--- PASSAGE GIVEN ---

Thank you for the read!

jszwedko · 2022-06-14T19:27:47Z

Thanks for the thoughts @rlazimi-dev ! I think this is something we might pick up in Q3.

awangc · 2022-09-27T20:35:24Z

Any updates on this? It's something that could be really useful.

syntastical · 2022-10-11T15:30:45Z

I just effectively ran into this issue too. I'm using the HTTP sink and I'd really like to have access to the output produced from the HTTP request for use in other transforms and sinks.

kushalhalder · 2023-07-19T10:12:51Z

Folks, any updates on this? We cannot use this for any stable pipeline if DLQ is not supported. Or is there an alternative to DLQ strategies?

kushalhalder · 2023-07-19T10:17:49Z

For example: https://github.com/vectordotdev/vector-test-harness/blob/master/cases/tcp_to_http_performance/ansible/config_files/vector.toml
Even in this case, we are testing for speed, but what about retries and stability and fault tolerance?

jszwedko · 2023-07-21T18:57:34Z

No updates yet unfortunately. Sinks do retry requests for transient failures.

tastyfrankfurt · 2023-09-15T07:06:46Z

Have to say pretty big gap to be missing, as some of those logs could be critical and need recovering, or you also could be put in a position where you end up duplicating logs through the stack just to recover a couple. I think this is a must have feature for sinks, especially given something similar has been implemented in VRL.

--- DATA EXCERPT ---
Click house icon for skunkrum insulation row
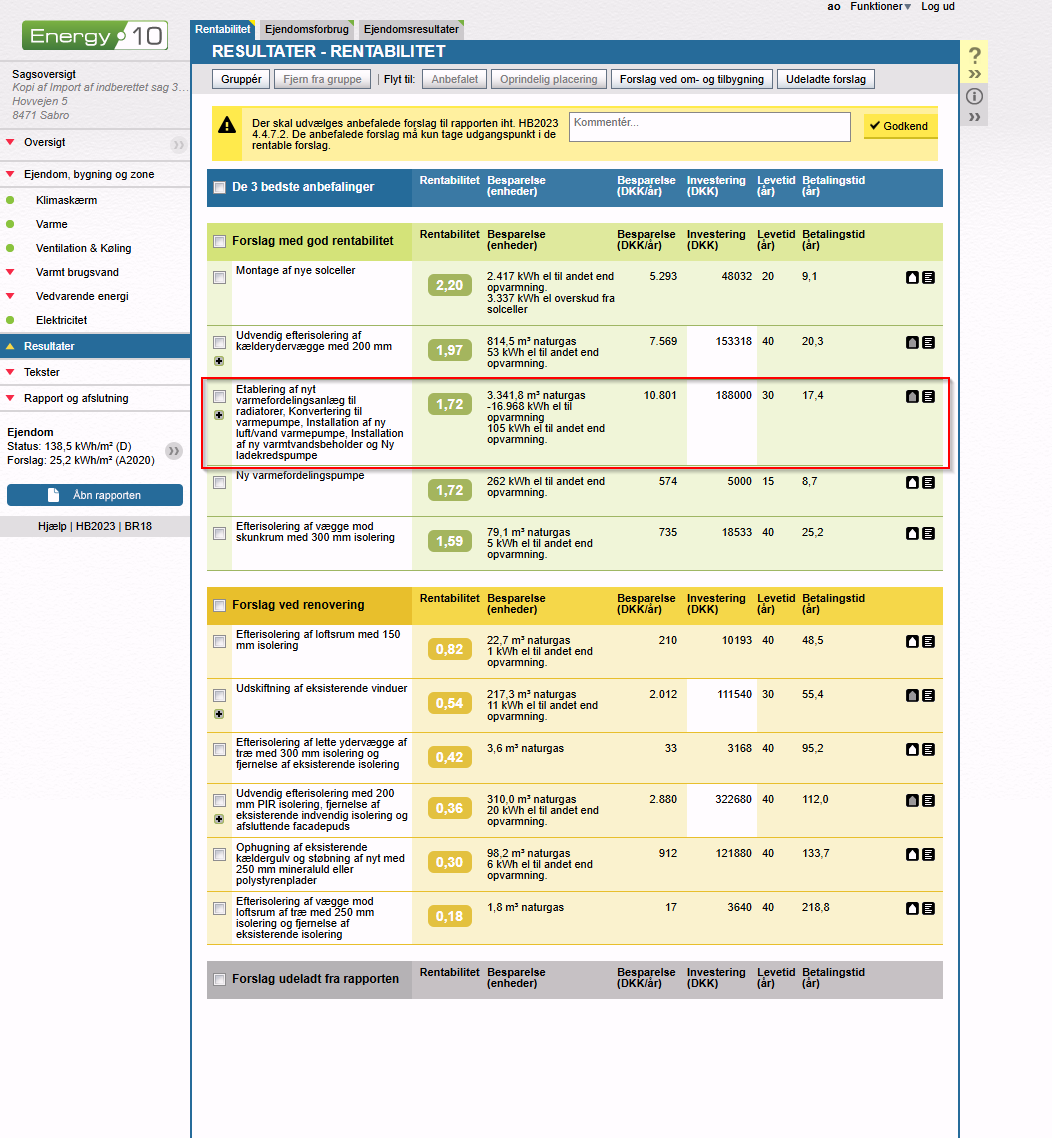The width and height of the screenshot is (1052, 1138). pos(912,534)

--- GOAL ---
Reproduce word for word the part of the forum thread above that starts with "Any updates on this? It's" and ends after "transforms and sinks.".

--- SOLUTION ---
Any updates on this? It's something that could be really useful.

syntastical · 2022-10-11T15:30:45Z

I just effectively ran into this issue too. I'm using the HTTP sink and I'd really like to have access to the output produced from the HTTP request for use in other transforms and sinks.